● **Exercise prompt**
Update the records below by changing every "width" to "breadth" and leaving everything else unchanged. Omit the pictures from your answer.

^^^^

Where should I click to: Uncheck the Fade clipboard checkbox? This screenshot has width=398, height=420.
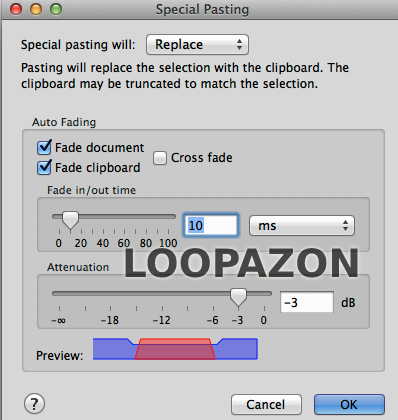44,168
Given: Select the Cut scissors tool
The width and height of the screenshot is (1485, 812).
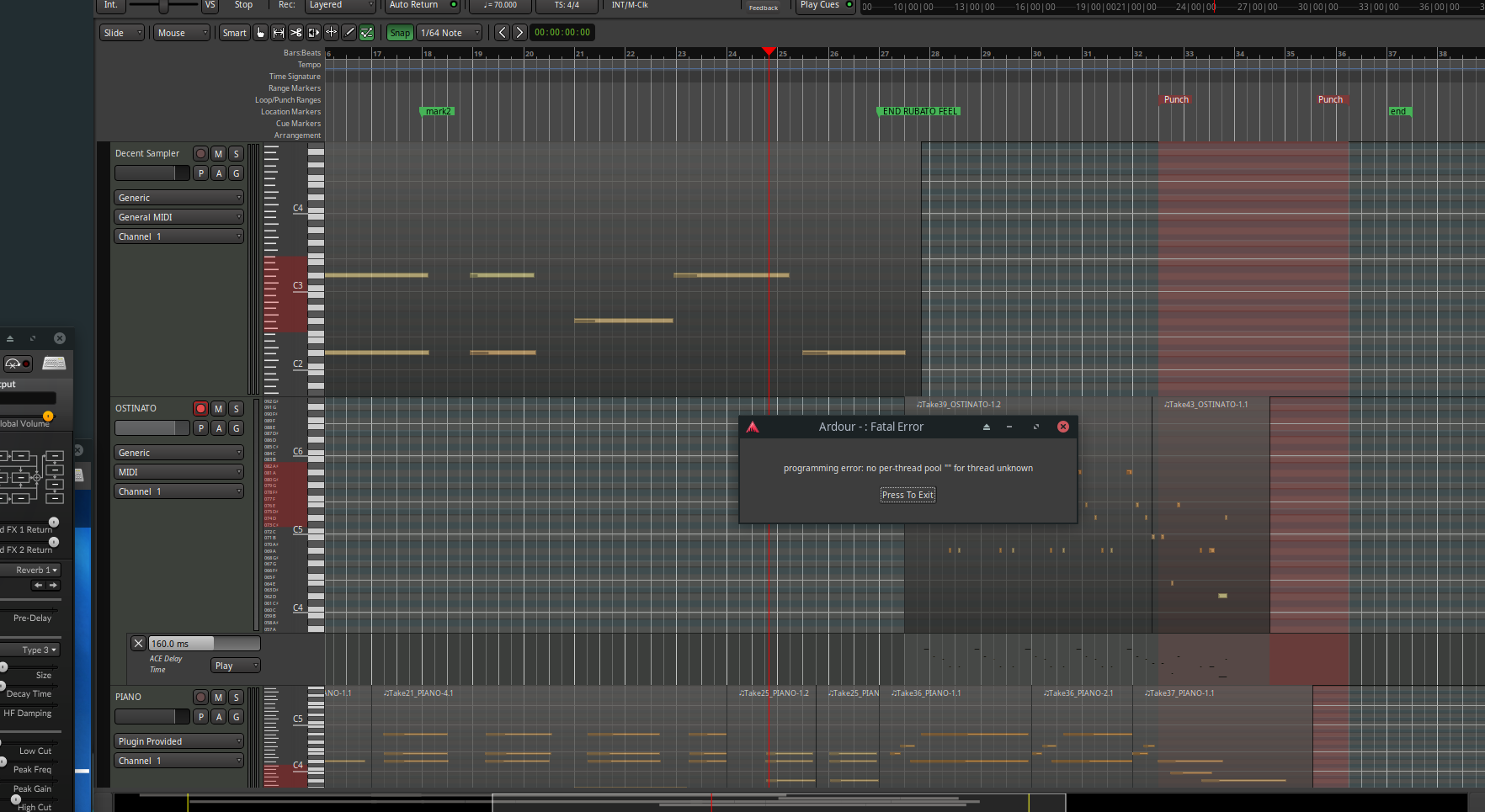Looking at the screenshot, I should pyautogui.click(x=296, y=33).
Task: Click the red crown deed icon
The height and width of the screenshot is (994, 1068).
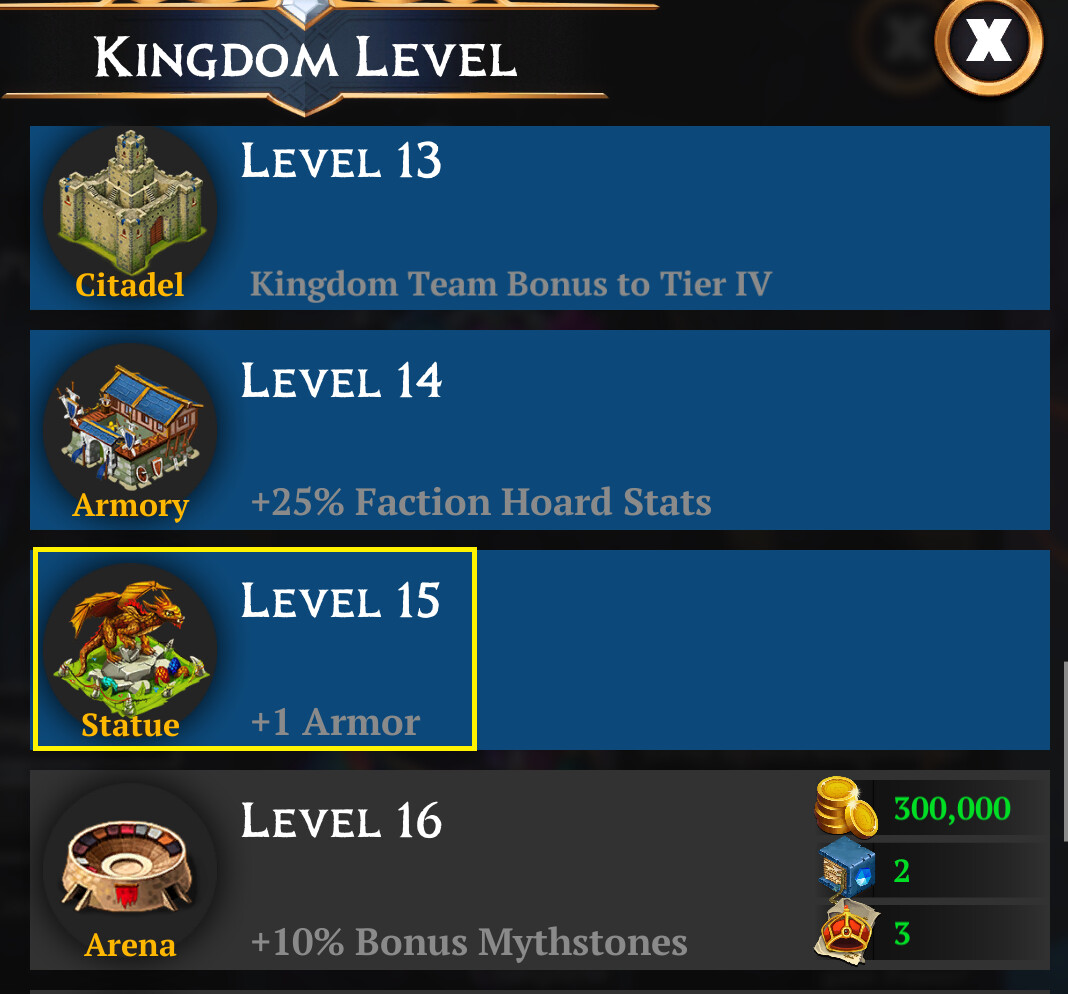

^^^^

● **Answer to this exercise**
Where should I click to: Uncheck the Fade clipboard checkbox? This screenshot has breadth=398, height=420.
44,168
Given: Select the Cut scissors tool
The breadth and height of the screenshot is (1485, 812).
Looking at the screenshot, I should pyautogui.click(x=296, y=33).
Task: Click the red crown deed icon
The height and breadth of the screenshot is (994, 1068).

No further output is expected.